● LISTED RECORDS
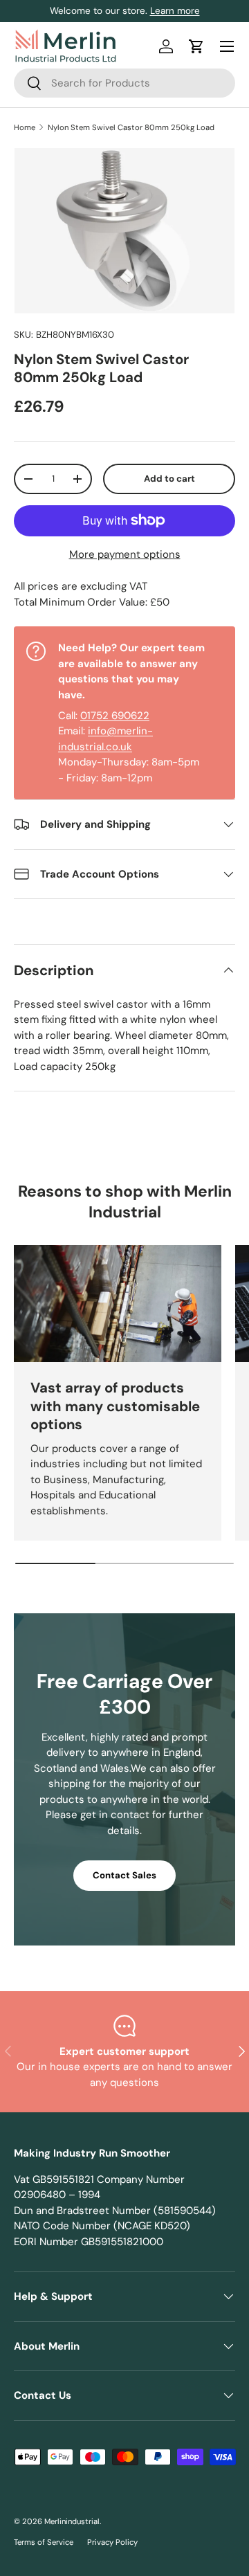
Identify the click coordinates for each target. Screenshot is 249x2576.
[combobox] (124, 83)
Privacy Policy (112, 2542)
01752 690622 (114, 716)
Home (24, 127)
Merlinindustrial (72, 2521)
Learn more (175, 11)
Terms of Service (43, 2542)
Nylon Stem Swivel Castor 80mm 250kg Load (131, 127)
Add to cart (169, 478)
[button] (196, 46)
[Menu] (227, 46)
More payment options (125, 554)
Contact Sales (124, 1875)
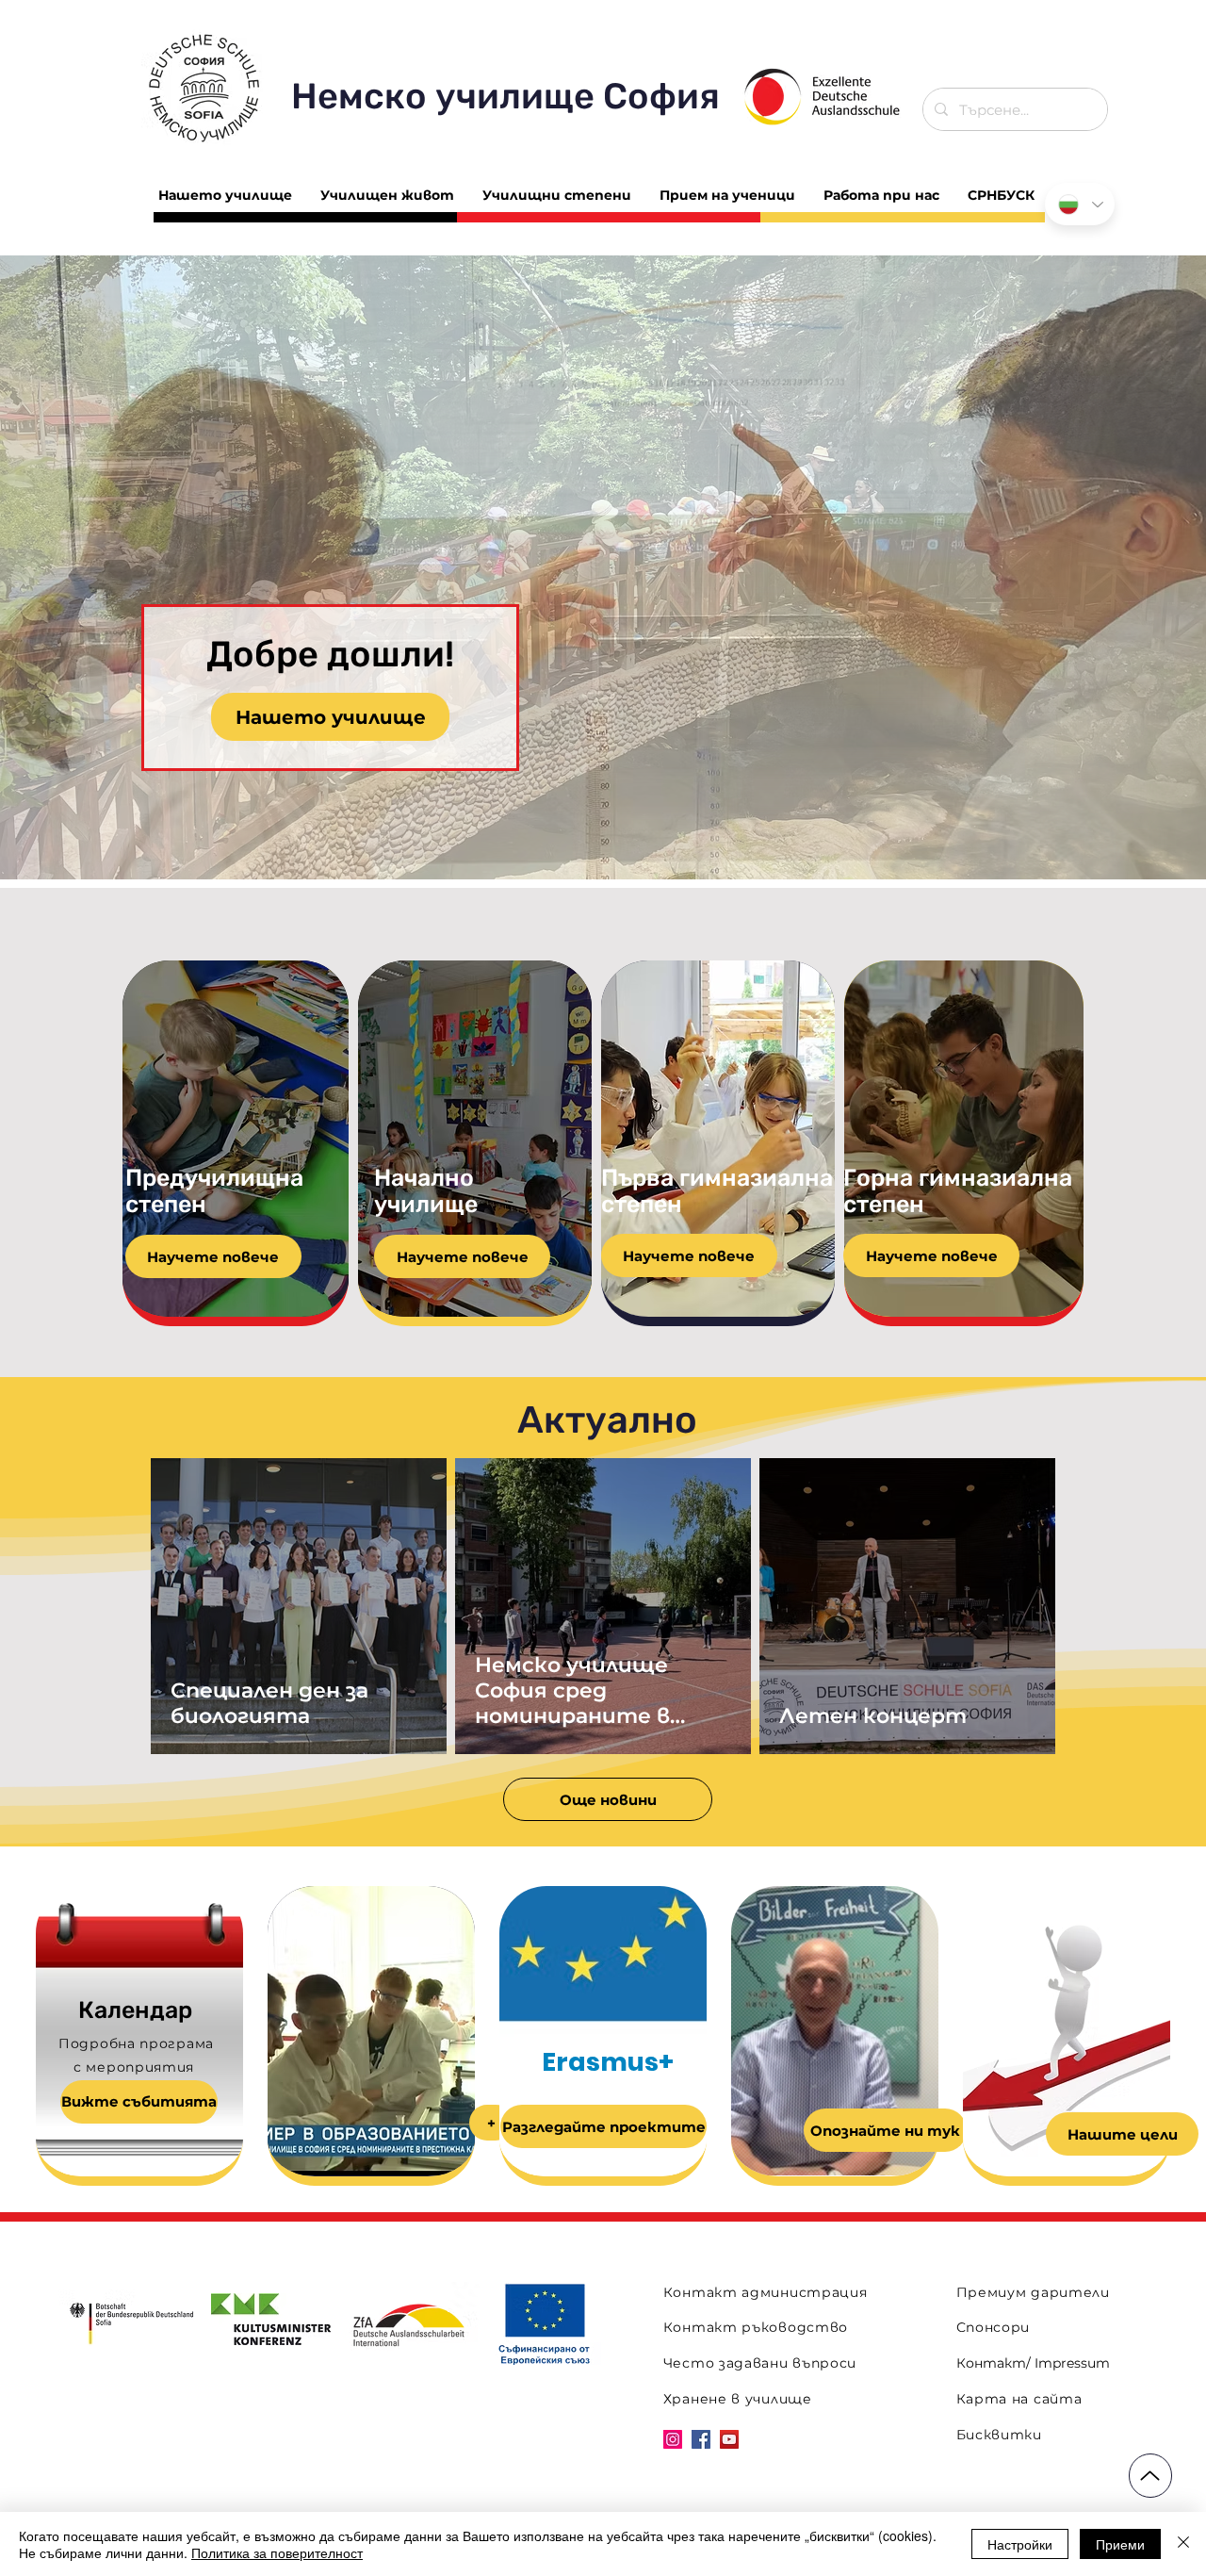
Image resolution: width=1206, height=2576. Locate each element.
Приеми (1120, 2544)
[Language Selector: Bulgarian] (1080, 204)
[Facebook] (701, 2439)
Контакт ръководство (755, 2327)
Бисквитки (999, 2434)
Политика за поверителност (277, 2552)
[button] (603, 567)
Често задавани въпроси (759, 2362)
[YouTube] (729, 2439)
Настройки (1019, 2544)
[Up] (1150, 2475)
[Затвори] (1183, 2544)
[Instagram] (672, 2439)
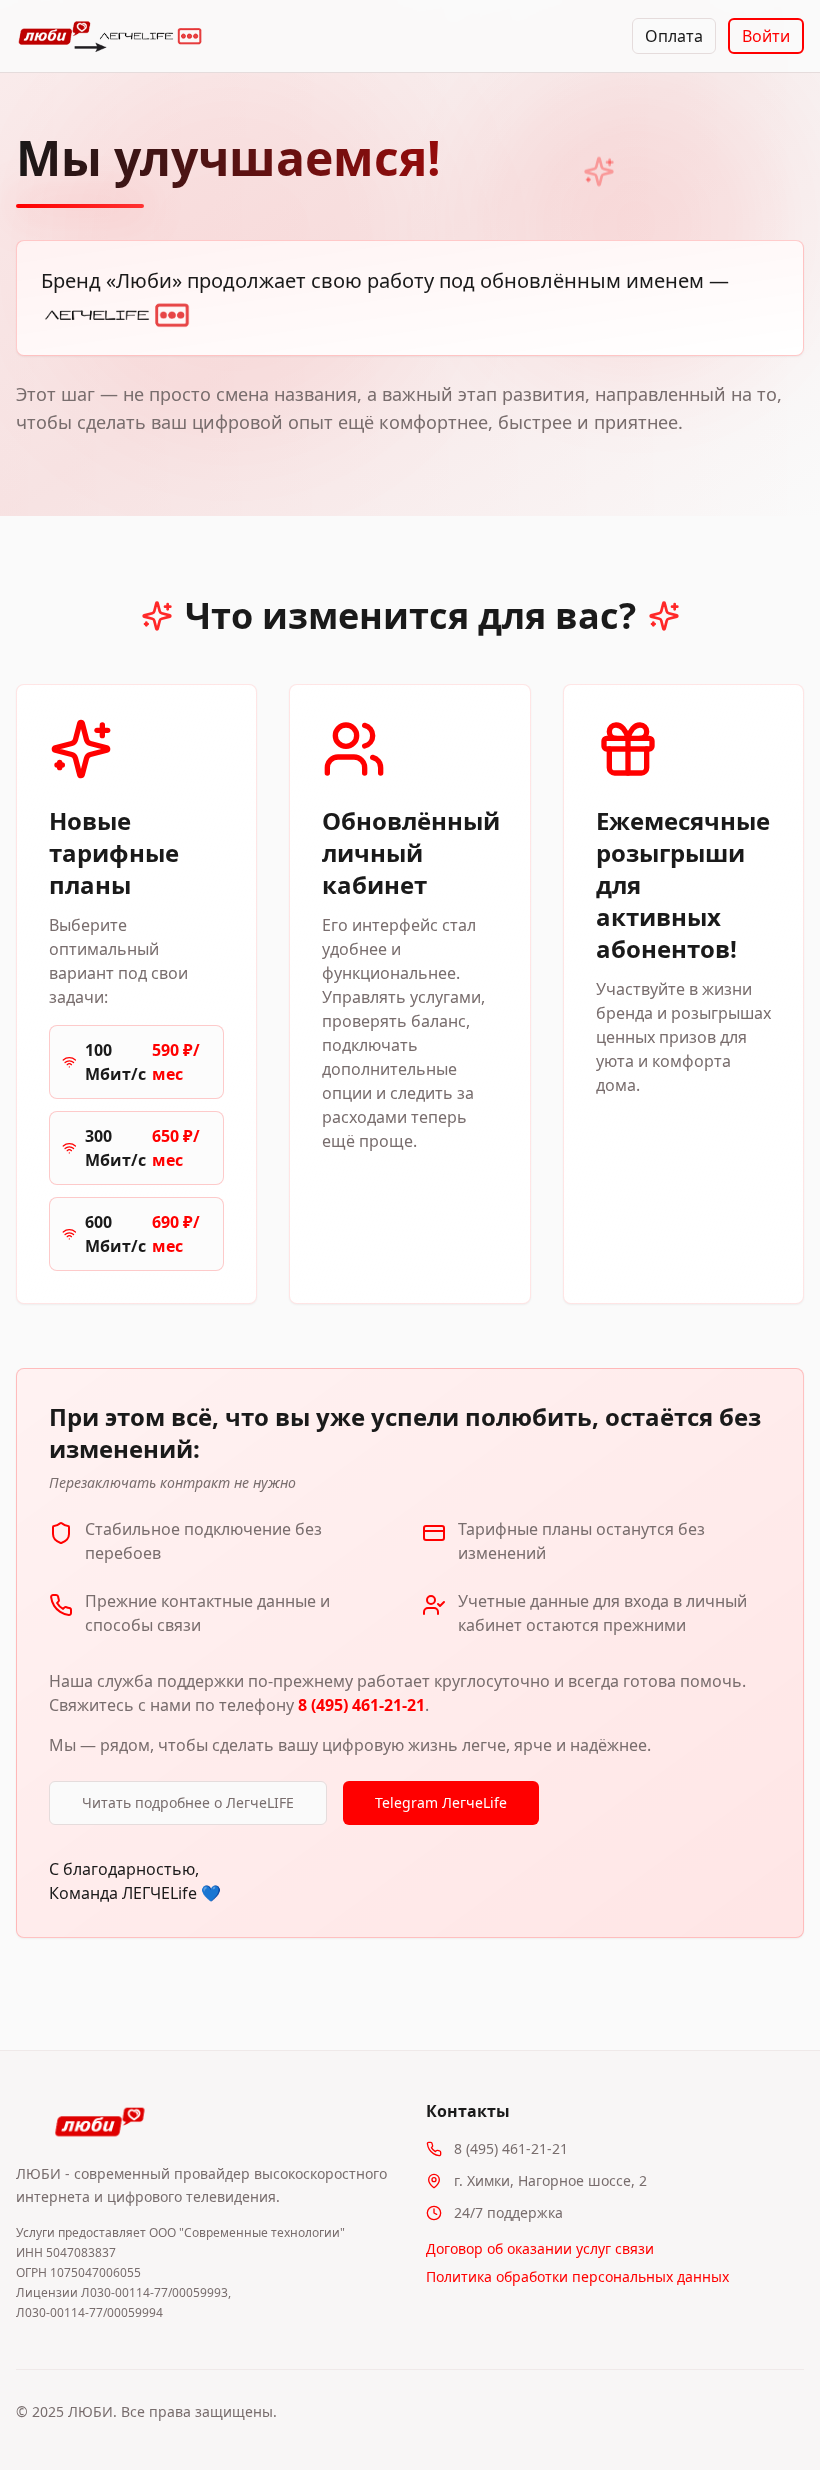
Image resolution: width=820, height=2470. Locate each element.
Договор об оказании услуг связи (540, 2248)
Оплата (674, 36)
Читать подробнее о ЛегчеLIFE (188, 1802)
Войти (766, 36)
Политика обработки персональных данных (577, 2276)
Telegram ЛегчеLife (441, 1802)
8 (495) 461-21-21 (361, 1705)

● WORK INSTRUCTION
All lines above that hold the string "Политика" should be copied.

● ANSWER BELOW
Политика за поверителност (277, 2552)
Политика обработки персональных данных (577, 2276)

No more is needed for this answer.